A self-survey of Berlin-based bioartists Margherita Pevere , Theresa Schubert , and Karolina Żyniewicz , “Membranes Out of Order” opens at Kunstquartier Bethanien, bringing their research practices into conversation. The show presents key works that explore the ethics of emergent biotechnology and life’s tendency for “uncertainty, failure, surprise, and disobedience.” Also on view: a plethora of production paraphernalia that reveals the “unseen materials” of bioart.
“There’s this terror, but there’s also this opportunity for this whole new breed of democratic technologies—that can help govern the very technologies that are causing the problems.”
– AI and tech policy researcher
Aviv Ovadya , on how post-
ChatGPT language models have the
potential to be democratic ‘consensus engines,’ if during creation and governance, they engage (rather than mine) broad publics
A solo show featuring Beeple ’s HUMAN ONE opens at M+ Hong Kong. Better known for its $29 million price tag than its gravitas, Mike Winkelmann’s wrap-around 16K video sculpture depicts “the first human born in the metaverse.” A beneficiary of the 2021 bull market and NFT boom, the work is now touring globally despite the fact the market that launched Beeple has tanked. Fittingly, Winkelmann will deliver a keynote titled “Beeple Crashes the Art World,” the day after the opening.

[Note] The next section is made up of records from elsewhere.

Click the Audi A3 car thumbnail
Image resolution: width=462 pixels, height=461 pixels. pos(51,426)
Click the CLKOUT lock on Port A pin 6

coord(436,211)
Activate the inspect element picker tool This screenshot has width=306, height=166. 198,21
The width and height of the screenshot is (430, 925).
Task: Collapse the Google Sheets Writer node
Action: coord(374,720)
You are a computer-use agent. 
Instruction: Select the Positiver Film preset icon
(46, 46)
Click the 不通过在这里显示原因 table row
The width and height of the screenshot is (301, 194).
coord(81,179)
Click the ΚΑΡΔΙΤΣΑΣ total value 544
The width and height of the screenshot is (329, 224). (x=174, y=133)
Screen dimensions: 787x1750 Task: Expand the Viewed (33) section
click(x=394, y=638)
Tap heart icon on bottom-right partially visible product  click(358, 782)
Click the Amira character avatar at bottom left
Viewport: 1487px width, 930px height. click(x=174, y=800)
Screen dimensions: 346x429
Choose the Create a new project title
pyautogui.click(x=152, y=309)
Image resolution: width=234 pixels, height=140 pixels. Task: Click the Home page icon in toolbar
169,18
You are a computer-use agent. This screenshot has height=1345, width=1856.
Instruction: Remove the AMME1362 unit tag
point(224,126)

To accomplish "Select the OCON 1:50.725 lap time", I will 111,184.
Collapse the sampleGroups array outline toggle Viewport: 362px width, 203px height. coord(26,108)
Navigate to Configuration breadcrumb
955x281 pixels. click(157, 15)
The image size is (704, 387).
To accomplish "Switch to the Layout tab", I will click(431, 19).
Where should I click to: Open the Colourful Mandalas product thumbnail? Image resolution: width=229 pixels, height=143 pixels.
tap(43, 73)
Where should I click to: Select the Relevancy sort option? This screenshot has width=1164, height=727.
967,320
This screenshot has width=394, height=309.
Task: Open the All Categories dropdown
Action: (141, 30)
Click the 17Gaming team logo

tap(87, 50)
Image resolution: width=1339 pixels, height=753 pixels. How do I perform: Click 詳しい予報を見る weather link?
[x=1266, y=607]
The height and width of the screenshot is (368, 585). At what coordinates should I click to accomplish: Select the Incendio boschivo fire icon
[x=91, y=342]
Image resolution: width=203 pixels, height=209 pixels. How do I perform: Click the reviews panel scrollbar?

“The Google Street View data set is often stunning and often useful. But as a project, it was a grotesque violation of worldwide privacy norms that absolutely never should have happened.”
– American writer
Joanne McNeil , reminding us that
between 2007-10 , Street View cars
also collected emails, passwords, and other private information from WiFi networks in more than 30 countries. “We should never take a project at such a scale at face value,” McNeil warns.